Mas a enxurrada de podcasts e postagens em redes sociais criticando o anticoncepcional —e não apenas na direita— tem muitos preocupados com os crescentes esforços legais e políticos para bloquear o acesso a contraceptivos orais.
Neste ano, mais de uma dúzia de organizações de saúde pública processaram a administração Trump, argumentando que ela havia prejudicado o acesso a serviços de saúde, incluindo anticoncepcionais, ao reter fundos do Título X ( programa dos EUA para planejamento familiar e saúde reprodutiva). Os cortes iminentes no Medicaid, que deixariam milhões de americanos sem cobertura de saúde, também ameaçam limitar o acesso a contraceptivos.
Até recentemente, não parecia que este momento —com influenciadores prometendo felicidade e clareza mental pós-anticoncepcional— estivesse levando a qualquer mudança na forma como as mulheres nos Estados Unidos o utilizavam. Mas no mês passado, a Trilliant Health, uma empresa de análise de saúde, realizou uma análise para o Times e encontrou uma diminuição no uso de pílulas anticoncepcionais hormonais entre algumas mulheres de 18 a 44 anos. Em 2019, 13,1% das mulheres disseram usar a pílula; em 2024, esse número caiu para 10,2%.
Ao mesmo tempo, as mensagens nas redes sociais estão repercutindo entre mulheres que sentem como se tivessem sido ignoradas por seus médicos ao levantar preocupações válidas. Quase um quarto das mulheres entre 15 e 49 anos tomam pílulas hormonais ou têm um DIU, e muitas recebem prescrição de anticoncepcional antes de serem sexualmente ativas, para ajudar a controlar seus fluxos menstruais, acne ou sintomas de endometriose.
Os médicos estão lutando para descobrir o que dizer aos pacientes que chegam às suas salas de exame consumidos por novas dúvidas.

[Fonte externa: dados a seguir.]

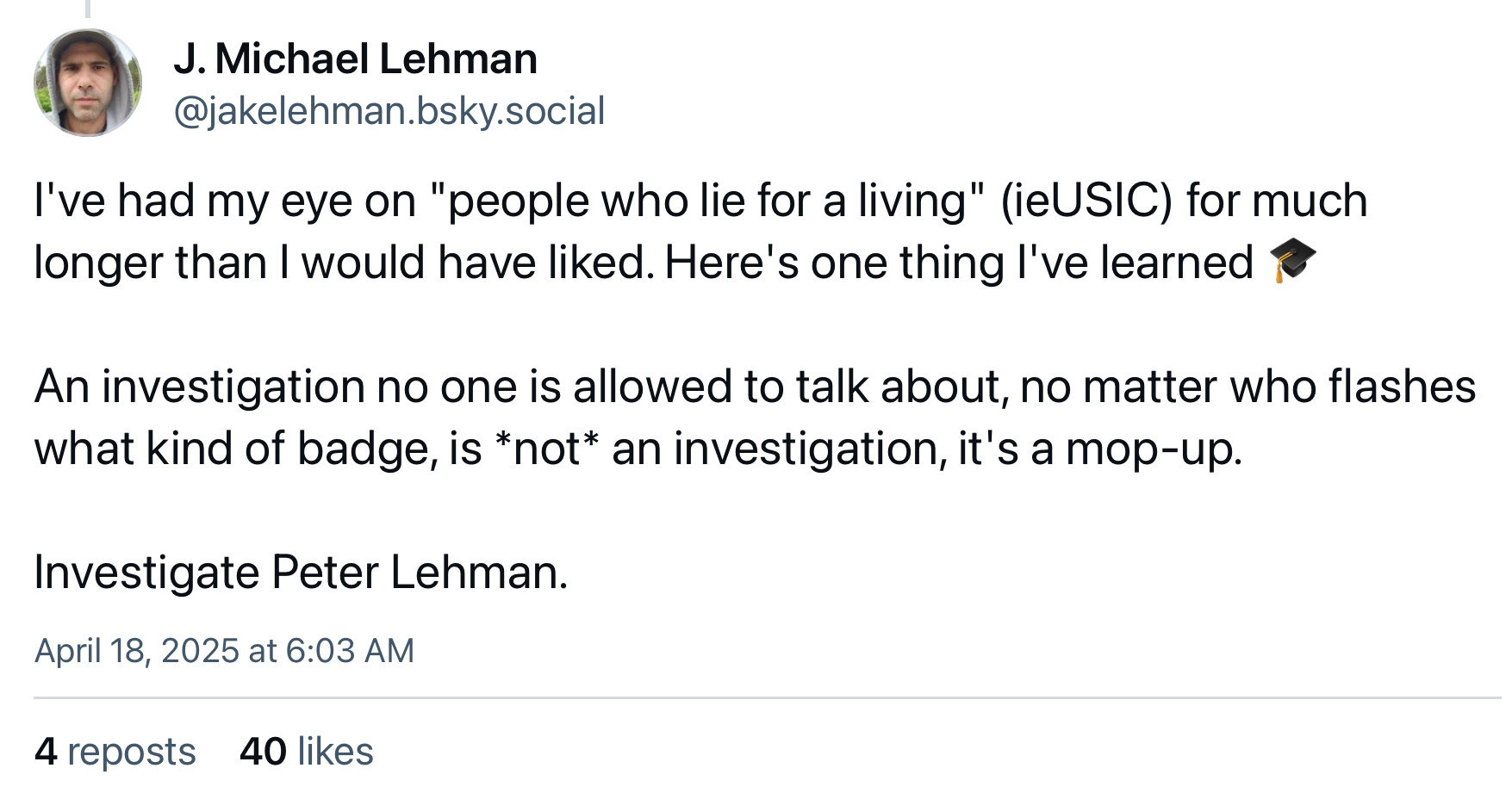Click the J. Michael Lehman display name
1512x793 pixels.
tap(355, 59)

Kimberly Warner, ginecologista da Kaiser Permanente em Denver, diz a eles que não existe uma abordagem única para todos, que ela quer ajudá-los a encontrar uma forma de contracepção adequada para eles, seja pílulas hormonais, preservativos ou outra coisa.
Este texto foi publicado originalmente no The New York Times.